▶ **Work instructions**:
In full and without deviation, write out the entries that follow.

Data excerpts:
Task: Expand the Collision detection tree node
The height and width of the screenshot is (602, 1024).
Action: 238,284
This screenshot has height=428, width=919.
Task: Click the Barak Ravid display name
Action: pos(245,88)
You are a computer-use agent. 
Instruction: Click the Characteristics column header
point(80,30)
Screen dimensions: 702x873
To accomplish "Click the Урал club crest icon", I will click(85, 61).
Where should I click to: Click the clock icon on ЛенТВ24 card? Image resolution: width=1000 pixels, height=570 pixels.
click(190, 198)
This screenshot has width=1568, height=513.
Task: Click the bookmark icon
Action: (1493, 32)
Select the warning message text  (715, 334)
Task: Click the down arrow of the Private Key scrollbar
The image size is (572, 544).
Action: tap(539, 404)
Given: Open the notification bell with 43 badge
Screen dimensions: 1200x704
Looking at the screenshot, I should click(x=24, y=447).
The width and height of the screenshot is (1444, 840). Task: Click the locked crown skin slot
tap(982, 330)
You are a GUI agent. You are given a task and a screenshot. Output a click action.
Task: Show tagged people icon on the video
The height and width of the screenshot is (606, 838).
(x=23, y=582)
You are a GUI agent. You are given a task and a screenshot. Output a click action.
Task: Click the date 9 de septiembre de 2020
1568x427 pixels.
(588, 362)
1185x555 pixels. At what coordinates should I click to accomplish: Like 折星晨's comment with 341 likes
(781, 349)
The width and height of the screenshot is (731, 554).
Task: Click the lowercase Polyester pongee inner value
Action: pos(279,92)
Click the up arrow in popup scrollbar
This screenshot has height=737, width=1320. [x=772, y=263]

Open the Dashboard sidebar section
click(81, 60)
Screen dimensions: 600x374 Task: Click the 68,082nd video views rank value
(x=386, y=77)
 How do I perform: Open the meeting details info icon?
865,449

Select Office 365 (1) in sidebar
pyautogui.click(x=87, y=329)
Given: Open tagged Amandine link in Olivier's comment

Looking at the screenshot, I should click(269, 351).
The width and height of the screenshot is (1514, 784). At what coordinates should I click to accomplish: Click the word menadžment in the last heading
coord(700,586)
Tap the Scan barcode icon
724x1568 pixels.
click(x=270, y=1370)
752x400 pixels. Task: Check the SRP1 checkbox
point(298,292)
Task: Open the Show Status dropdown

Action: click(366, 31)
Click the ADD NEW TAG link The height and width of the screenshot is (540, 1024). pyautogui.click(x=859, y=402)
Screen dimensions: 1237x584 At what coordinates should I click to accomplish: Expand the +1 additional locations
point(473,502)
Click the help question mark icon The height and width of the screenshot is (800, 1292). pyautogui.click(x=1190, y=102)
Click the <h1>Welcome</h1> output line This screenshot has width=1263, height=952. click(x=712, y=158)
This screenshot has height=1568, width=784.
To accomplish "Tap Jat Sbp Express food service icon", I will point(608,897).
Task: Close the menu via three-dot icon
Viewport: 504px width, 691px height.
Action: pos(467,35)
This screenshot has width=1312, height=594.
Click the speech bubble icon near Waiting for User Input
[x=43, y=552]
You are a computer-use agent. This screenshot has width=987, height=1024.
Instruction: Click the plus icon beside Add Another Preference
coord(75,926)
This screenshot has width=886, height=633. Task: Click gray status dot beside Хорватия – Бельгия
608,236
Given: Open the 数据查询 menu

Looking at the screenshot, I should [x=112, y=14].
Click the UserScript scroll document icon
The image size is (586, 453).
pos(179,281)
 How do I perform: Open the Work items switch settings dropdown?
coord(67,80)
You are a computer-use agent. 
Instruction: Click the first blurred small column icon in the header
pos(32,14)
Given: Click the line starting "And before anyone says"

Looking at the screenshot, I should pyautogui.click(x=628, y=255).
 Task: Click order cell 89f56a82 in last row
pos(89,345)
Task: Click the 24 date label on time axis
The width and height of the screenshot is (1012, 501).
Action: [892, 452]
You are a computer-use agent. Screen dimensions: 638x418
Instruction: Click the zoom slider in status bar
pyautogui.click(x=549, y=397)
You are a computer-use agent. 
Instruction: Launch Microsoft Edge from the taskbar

▶ **Answer area**:
Task: Expand the Collision detection tree node
The height and width of the screenshot is (602, 1024).
Action: 238,284
This screenshot has height=428, width=919.
Task: Click the Barak Ravid display name
Action: pos(245,88)
You are a computer-use agent. 
Instruction: Click the Characteristics column header
point(80,30)
Screen dimensions: 702x873
To accomplish "Click the Урал club crest icon", I will click(85, 61).
Where should I click to: Click the clock icon on ЛенТВ24 card? Image resolution: width=1000 pixels, height=570 pixels.
click(190, 198)
This screenshot has width=1568, height=513.
Task: Click the bookmark icon
Action: (1493, 32)
Select the warning message text  (715, 334)
Task: Click the down arrow of the Private Key scrollbar
The image size is (572, 544).
Action: tap(539, 404)
Given: Open the notification bell with 43 badge
Screen dimensions: 1200x704
Looking at the screenshot, I should click(x=24, y=447).
The width and height of the screenshot is (1444, 840). Task: Click the locked crown skin slot
tap(982, 330)
You are a GUI agent. You are given a task and a screenshot. Output a click action.
Task: Show tagged people icon on the video
The height and width of the screenshot is (606, 838).
(x=23, y=582)
You are a GUI agent. You are given a task and a screenshot. Output a click action.
Task: Click the date 9 de septiembre de 2020
1568x427 pixels.
(588, 362)
1185x555 pixels. At what coordinates should I click to accomplish: Like 折星晨's comment with 341 likes
(781, 349)
The width and height of the screenshot is (731, 554).
Task: Click the lowercase Polyester pongee inner value
Action: pos(279,92)
Click the up arrow in popup scrollbar
This screenshot has height=737, width=1320. [x=772, y=263]

Open the Dashboard sidebar section
click(81, 60)
Screen dimensions: 600x374 Task: Click the 68,082nd video views rank value
(x=386, y=77)
 How do I perform: Open the meeting details info icon?
865,449

Select Office 365 (1) in sidebar
pyautogui.click(x=87, y=329)
Given: Open tagged Amandine link in Olivier's comment

Looking at the screenshot, I should click(269, 351).
The width and height of the screenshot is (1514, 784). At what coordinates should I click to accomplish: Click the word menadžment in the last heading
coord(700,586)
Tap the Scan barcode icon
724x1568 pixels.
click(x=270, y=1370)
752x400 pixels. Task: Check the SRP1 checkbox
point(298,292)
Task: Open the Show Status dropdown

Action: click(366, 31)
Click the ADD NEW TAG link The height and width of the screenshot is (540, 1024). pyautogui.click(x=859, y=402)
Screen dimensions: 1237x584 At what coordinates should I click to accomplish: Expand the +1 additional locations
point(473,502)
Click the help question mark icon The height and width of the screenshot is (800, 1292). pyautogui.click(x=1190, y=102)
Click the <h1>Welcome</h1> output line This screenshot has width=1263, height=952. click(x=712, y=158)
This screenshot has height=1568, width=784.
To accomplish "Tap Jat Sbp Express food service icon", I will point(608,897).
Task: Close the menu via three-dot icon
Viewport: 504px width, 691px height.
Action: pos(467,35)
This screenshot has width=1312, height=594.
Click the speech bubble icon near Waiting for User Input
[x=43, y=552]
You are a computer-use agent. This screenshot has width=987, height=1024.
Instruction: Click the plus icon beside Add Another Preference
coord(75,926)
This screenshot has width=886, height=633. Task: Click gray status dot beside Хорватия – Бельгия
608,236
Given: Open the 数据查询 menu

Looking at the screenshot, I should [x=112, y=14].
Click the UserScript scroll document icon
The image size is (586, 453).
pos(179,281)
 How do I perform: Open the Work items switch settings dropdown?
coord(67,80)
You are a computer-use agent. 
Instruction: Click the first blurred small column icon in the header
pos(32,14)
Given: Click the line starting "And before anyone says"

Looking at the screenshot, I should pyautogui.click(x=628, y=255).
 Task: Click order cell 89f56a82 in last row
pos(89,345)
Task: Click the 24 date label on time axis
The width and height of the screenshot is (1012, 501).
Action: [892, 452]
You are a computer-use agent. Screen dimensions: 638x418
Instruction: Click the zoom slider in status bar
pyautogui.click(x=549, y=397)
You are a computer-use agent. 
Instruction: Launch Microsoft Edge from the taskbar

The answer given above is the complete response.